Première puissance de la planète, les Etats-Unis d’Amérique ont imposé des valeurs, fourni des modèles et déterminé des comportements ou des modes de vie qui définissent aujourd’hui un monde « occidental » tenté de se confondre avec l’universel. Née il y a un peu plus de deux siècles dans le vaste mouvement des « révolutions atlantiques » entamé en Angleterre et poursuivi en France, la jeune république du Nouveau Monde a profité des divisions suicidaires qui ont ruiné la vieille Europe pour devenir, au siècle dernier, « l’hyperpuissance » évoquée par Hubert Védrine, l’arbitre ultime des affaires du monde.
Un tel statut nourrit à la fois la fascination qu’exerce l’american way of life et le rejet qu’inspire un « empire » d’un genre nouveau dont la puissance doit autant au soft power économique et culturel qu’à une force militaire qui n’en demeure pas moins, et de très loin, la première du monde. Aujourd’hui contesté, le leadership américain a largement raté la sortie de la guerre froide - quand un boulevard semblait s’ouvrir à « l’Empire bienveillant » de George Bush père ou à « la nation indispensable » de Madeleine Albright - mais si le XXIème siècle commençant voit l’émergence, comme on l’annonce, d’un monde « multipolaire », l’acteur américain n’en conservera pas moins un rôle majeur. Une bonne raison de s’interroger sur ce qui fait son identité si particulière. Le dixième volume de la collection « Culture-Guides », coéditée par Clio et les Presses Universitaires de France, arrive à point pour nourrir cette réflexion.
Rendus familiers par l’omniprésence de leurs produits et par l’invasion des images qu’ils exportent les Etats-Unis demeurent en fait très mal connus du public européen, qu’il s’agisse de leur Histoire ou de leur tradition culturelle, trop souvent résumée à quelques écrivains prestigieux, au jazz ou aux productions d’Holywood. C’est tout l’intérêt du livre réalisé par Alain Manier et préfacé par Philippe Labro d’inscrire dans la longue durée des trois derniers siècles la genèse du phénomène américain tel que nous le connaissons aujourd’hui.

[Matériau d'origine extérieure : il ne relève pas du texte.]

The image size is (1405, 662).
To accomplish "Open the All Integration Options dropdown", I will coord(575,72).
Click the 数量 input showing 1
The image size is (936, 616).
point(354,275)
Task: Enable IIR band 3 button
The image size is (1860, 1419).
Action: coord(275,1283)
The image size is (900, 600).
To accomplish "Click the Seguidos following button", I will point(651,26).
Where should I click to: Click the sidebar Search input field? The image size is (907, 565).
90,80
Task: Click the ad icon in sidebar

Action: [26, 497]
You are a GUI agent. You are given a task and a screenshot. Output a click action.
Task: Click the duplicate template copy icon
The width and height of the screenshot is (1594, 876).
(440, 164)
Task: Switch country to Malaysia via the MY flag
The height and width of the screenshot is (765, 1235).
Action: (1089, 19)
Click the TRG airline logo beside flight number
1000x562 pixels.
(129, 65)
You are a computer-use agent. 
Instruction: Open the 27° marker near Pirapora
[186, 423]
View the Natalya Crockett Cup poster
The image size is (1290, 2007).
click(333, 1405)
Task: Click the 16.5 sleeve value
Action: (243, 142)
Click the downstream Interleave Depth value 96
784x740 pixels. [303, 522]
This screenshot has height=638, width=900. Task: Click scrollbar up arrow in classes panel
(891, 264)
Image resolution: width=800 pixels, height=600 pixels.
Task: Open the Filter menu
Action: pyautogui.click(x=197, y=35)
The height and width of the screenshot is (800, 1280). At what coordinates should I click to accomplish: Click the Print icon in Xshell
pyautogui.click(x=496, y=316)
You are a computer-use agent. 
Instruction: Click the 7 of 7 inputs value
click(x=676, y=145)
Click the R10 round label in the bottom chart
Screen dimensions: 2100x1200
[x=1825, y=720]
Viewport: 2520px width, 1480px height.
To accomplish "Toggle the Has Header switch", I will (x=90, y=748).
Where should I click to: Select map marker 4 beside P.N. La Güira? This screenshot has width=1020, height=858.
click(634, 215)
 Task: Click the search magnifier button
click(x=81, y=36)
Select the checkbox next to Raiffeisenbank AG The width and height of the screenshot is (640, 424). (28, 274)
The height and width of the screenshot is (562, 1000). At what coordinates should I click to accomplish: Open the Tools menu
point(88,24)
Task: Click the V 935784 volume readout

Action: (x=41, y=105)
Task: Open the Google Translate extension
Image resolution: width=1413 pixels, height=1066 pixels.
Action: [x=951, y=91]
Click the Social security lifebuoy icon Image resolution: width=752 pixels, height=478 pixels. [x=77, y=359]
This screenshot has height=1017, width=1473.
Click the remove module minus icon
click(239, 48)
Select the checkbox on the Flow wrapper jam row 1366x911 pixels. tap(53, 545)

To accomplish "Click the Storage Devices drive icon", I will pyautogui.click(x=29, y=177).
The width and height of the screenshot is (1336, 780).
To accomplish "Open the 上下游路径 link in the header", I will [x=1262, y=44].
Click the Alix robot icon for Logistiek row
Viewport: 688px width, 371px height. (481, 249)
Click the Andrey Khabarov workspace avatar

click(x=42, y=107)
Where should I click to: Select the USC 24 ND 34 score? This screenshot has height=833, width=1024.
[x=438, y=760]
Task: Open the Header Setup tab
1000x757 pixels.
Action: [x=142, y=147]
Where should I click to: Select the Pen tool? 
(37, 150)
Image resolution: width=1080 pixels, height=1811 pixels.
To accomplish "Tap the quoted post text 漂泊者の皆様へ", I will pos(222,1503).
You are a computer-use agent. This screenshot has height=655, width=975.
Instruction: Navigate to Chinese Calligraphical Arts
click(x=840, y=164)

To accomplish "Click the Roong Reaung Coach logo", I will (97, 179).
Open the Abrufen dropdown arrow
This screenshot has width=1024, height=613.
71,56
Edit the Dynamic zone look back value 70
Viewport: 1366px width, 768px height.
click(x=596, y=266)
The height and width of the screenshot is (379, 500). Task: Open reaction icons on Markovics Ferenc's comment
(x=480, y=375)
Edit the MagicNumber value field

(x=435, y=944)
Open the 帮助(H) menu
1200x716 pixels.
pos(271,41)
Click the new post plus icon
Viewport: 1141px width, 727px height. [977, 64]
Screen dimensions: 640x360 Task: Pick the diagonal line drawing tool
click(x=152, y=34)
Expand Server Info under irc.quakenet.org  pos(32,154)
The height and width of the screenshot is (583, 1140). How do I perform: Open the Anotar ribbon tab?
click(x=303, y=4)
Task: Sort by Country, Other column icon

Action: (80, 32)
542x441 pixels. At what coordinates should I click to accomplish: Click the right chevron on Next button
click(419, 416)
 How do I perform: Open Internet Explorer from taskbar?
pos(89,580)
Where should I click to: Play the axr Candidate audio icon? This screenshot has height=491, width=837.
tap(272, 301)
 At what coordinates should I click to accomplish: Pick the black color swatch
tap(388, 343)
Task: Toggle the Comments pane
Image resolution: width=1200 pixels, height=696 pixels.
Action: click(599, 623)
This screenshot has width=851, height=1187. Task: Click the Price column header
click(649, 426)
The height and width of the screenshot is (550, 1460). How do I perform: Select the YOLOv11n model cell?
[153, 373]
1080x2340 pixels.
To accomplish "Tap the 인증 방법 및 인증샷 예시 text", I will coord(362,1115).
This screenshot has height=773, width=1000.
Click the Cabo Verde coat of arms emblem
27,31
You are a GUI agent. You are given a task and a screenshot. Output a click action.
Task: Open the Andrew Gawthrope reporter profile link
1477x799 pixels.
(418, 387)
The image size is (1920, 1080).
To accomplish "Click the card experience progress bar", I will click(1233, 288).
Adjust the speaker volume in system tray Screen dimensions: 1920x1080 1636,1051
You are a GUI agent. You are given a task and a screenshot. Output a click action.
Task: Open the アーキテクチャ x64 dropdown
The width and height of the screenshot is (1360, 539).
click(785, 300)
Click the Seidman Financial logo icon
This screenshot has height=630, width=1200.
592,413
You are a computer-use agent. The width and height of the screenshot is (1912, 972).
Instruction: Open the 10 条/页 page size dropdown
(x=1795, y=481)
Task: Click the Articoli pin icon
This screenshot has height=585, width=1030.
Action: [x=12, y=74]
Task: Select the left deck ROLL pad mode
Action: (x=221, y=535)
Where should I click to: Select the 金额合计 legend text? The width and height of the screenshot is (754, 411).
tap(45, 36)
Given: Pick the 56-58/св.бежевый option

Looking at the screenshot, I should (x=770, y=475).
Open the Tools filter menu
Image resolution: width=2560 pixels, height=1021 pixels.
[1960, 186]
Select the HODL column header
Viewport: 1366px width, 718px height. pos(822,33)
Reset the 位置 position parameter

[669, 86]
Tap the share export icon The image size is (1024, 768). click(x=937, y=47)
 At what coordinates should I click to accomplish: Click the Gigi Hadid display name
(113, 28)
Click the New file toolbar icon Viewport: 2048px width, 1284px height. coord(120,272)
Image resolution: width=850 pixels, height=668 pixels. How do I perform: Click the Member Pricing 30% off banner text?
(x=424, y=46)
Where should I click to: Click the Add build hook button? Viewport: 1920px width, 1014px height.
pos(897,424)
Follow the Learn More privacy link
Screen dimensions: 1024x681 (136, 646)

Après avoir évoqué l’immensité « états-unienne», l’auteur revient sur les premiers occupants du continent, longtemps réduits au rôle de figurants des westerns de John Ford ou de Raoul Walsh, pour nous révéler l’extrême diversité de ce monde « précolombien » d’Amérique du nord. La présentation des diverses communautés europénnes qui ont contribué au développement de cet immense espace colonial donne la part qui leur revient aux Espagnols du sud-ouest ou de Floride, aux Français de l’Ohio ou de la Nouvelle Orléans, aux Hollandais de la Nouvelle-Amsterdam appelée à devenir New-York… sans oublier le rôle fondateur des colons anglais de Virginie et des Pères Pélerins venus bâtir outre-Atlantique la Terre promise sur laquelle leurs descendants rêveront de bâtir « la maison sur la colline » à partir de laquelle ils s’attribueront ultérieurement la « destinée manifeste » d’améliorer le monde et d’en éradiquer les forces du Mal, au nom de la démocratie et de la Liberté.
L’émancipation des treize colonies anglaises, l’établissement de la république de Washington et de Jefferson, l’Amérique que découvrit Tocqueville au début des années 1830, celle de la Guerre de Sécession conclue sur l’écrasement du vieux Sud, le temps de l’essor écalatant de la seconde moitié du XIXème siècle - quand les immigrants arrivent par paquebots entiers et que la mise en valeur des immenses ressources du pays le propulse rapidement au premier rang des puissances économiques du monde - sont successivement analysés, ce qui permet de mieux mettre en lumière l’avènement, à la faveur des deux guerres mondiales du XXème siècle, de la « République impériale » définie en son temps par Raymond Aron.
Au delà des grandes étapes de l’Histoire « classique », Alain Manier nous présente les nombreux courants littéraires et artistiques qui ont caractérisé ces divers moments d’une culture américaine trop souvent méconnue des Européens, de l’école de Concord à William Faulkner, des peintres de l’Ouest tels que Remington aux avant-gardes qui, au milieu du siècle dernier, ont fait que New-York a pu ravir à Paris sa place de capitale de l’art contemporain. Selon la formule retenue pour la collection « Culture-Guides », c’est en compagnie d’écrivains tels que Chateaubriand, Tocqueville, Walt Whitman, Paul Morand ou Jean Baudrillard que le lecteur partira à la découverte de ce Nouveau Monde né d’une vieille Europe dont il s’éloigne rapidement aujourd’hui.